Article 49-3 : un député Insoumis se met en grève et manifeste son opposition à cette arme constitutionnelle

© Chang Martin/SIPA

« Je fais comme les soignants. Je suis officiellement en grève mais je ne cesse pas mon travail. Je signifie que les conditions de travail du Parlement ne sont pas respectées », a expliqué le député de la France Insoumise, Rodrigo Arenas à BFMTV. À travers cette « grève », il compte bien montrer son désaccord face à l’utilisation de l’article 49-3 par le gouvernement. Mercredi soir et pour la quatrième fois, la Première ministre, Élisabeth Borne, a dégainé cette arme constitutionnelle sur l'ensemble du projet de loi de finances pour 2023.

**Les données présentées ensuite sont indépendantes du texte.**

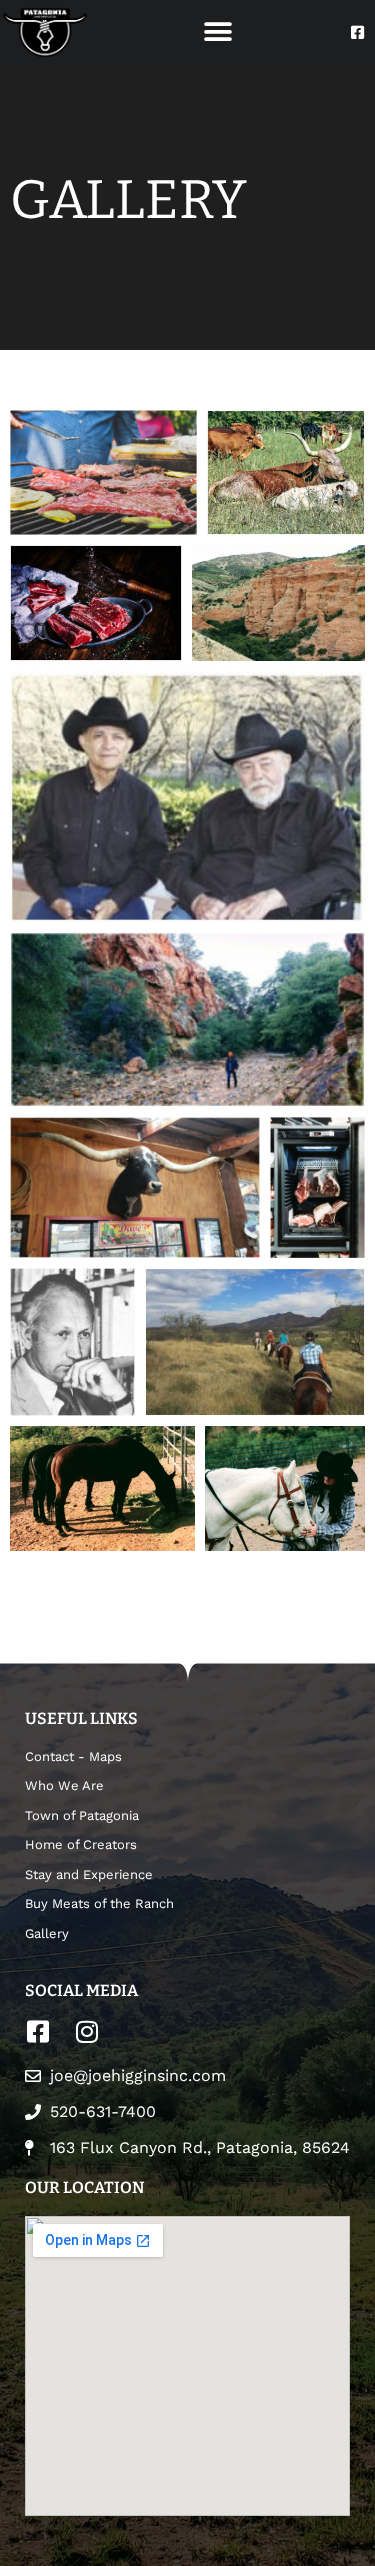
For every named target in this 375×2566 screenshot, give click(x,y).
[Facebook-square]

Le parlementaire va tout de même « continuer son activité » par « respect pour ses collègues et les électeurs », mais s'affichera comme étant en « grève », comme le font « certains avocats ou certains soignants », a-t-il expliqué à l’AFP. Car légalement, le député Rodrigo Arenas ne peut pas se mettre en grève. La raison est simple, la fonction de député n'étant pas un emploi mais un statut. Rodrigo Arenas l’a bien compris et souhaite simplement dénoncer l'attitude du gouvernement.

« La mesure autoritaire du 49-3 »

Depuis plusieurs semaines, les groupes de l’opposition tels que la France Insoumise ou encore le Rassemblement national dénonce depuis plusieurs semaines « le coup de force parlementaire » de la Première ministre. Élisabeth Borne peut utiliser autant de fois qu’elle le souhaite l’article 49-3 de la Constitution pour faire passer des textes de loi en s’appuyant sur la responsabilité du gouvernement.